Three Things Today!

by - June 29, 2019

Assalamualaikum 💖

First:

Have you experienced a situation where random people just enter your dream and you can't stop thinking about him/her when you wake up? It just lingers in your mind for who knows how long. At times I'd dream that I have a crush on someone and when I wake up, I still do and the feeling would stay for days. Dreams can affect my emotions that way.

This morning, I don't know why (well I never did) I had a dream about this person. Let's call him A. I haven't been in contact with him for almost a decade now, and I don't think I will ever be. I ran into him awkwardly in the dream, but we had a small talk. All of a sudden the conversations led to this (sort of):

A: Why did you go to that event?
Me: Why? What's wrong with it?
A: I wouldn't have allowed it if you asked for my permission.
Me: *speechless* Look, isn't it up to me wherever it is I want to go?
A: You can't. You always need someone to go with you to social events.

I remember feeling dumbstruck at that unexpected statement. I was triggered when he talked about asking for his permission, because he was no one to me. But when he said the next sentence, I was angry but dumbfounded at how true the statement was. I was like, he couldn't have known me that well in less than a year. I was puzzled.

I know, I know, it's just a dream. Mainan tidur. But that statement alone made me think a lot. I always avoid social events, unless I really have to go, or I'm the one who wants to go. I know myself that well so why I was hurt by what he said, I have no idea. I kind of hate him for appearing in my dream, although I know it's nowhere near his fault.😟


Second:

Yesterday, I went to Big Bad Wolf for the first time in my life and I ended up buying eight novels for myself :') The price range of the books I bought was in between RM10 - RM15 each doh no wonder I saw people bring boxes of books home when they went to BBW. I feel guilty for my already-purchased books that I haven't yet read ugh I promise I'm going to read them this semester break okay!!

8 mine, 8 sis', 2 bro's
Third:

Remember the SolidWorks project that I talked about in the last post? Alhamdulillah, I'm done with it now!! Both the project and final exam! The project consumed so much of my time. I had to do it for our Mould and Die Design course. If I had done it earlier, I probably wouldn't be as stressed out though. The problem was that I didn't understand, yet didn't even bother to find out how in the world I was supposed to continue with the project until Week 13 came. With two of the seniors' help I was able to make progress, but not quite as I still didn't understand the purpose of the project, and why I was supposed to do stuff that way. The seniors were busy helping my other classmates so I couldn't possibly ask them to explain in detail.
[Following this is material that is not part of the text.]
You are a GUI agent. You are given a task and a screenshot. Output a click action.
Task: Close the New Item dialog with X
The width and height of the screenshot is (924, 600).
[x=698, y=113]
Hence my friends and I decided to ask this friend of ours for help since he was almost done with everything. Sis I tell you, if we didn't come to that decision, we'd be crying right now. He helped us understand the project better, and even helped us assemble the components. I can't even express how grateful I feel for his help, so here's an appreciation post to you.

Sorry that I panicked a lot, and thanks for staying calm and helping me when I did. Thanks for being patient and explaining what you said (again and again) when I couldn't seem to understand. Thanks for letting us steal days that you could've been done with the project, just so you could help us with it. That's the thing that I'm most sorry about, yet very thankful for.

Would I have done the same if I was in your place? A day or two, maybe. But days? I would've had to reconsider that, especially if I wasn't even done with my work yet still. I would've wanted to get my work over and done with before I could help others. I'm insufficient like that. That's the reason I'm so very thankful for what you've done.😭

While doing this project, I found that I panicked a lot when things didn't go as planned. It reached a point when I realized that I was about to panic and I was like, "No, not again, please don't panic. Calm down, I beg you." I only panicked a little but I panicked more when I realized that I was panicking. Now I don't know how people with panic attacks handle them doh the attacks must be awful.😰

To end this post, I'm just going to say that I actually named my project 'Sleepless' because of the nights I spent trying to finish it (also in commemoration of the Sleepless In _______ album😂). Let me introduce you to my baby Sleepless now!

Full assembly. It looks simple but man the energy and time it took me :')

A huge thanks to you and my friends who have been helping me from the beginning until the end. We made it, guys. We made it. All the tears will be worth it, insyaallah. I'm praying that all of us pass this course with flying colours, and none will have to repeat this course :') We have three more exams to go now, hwaiting everyone!!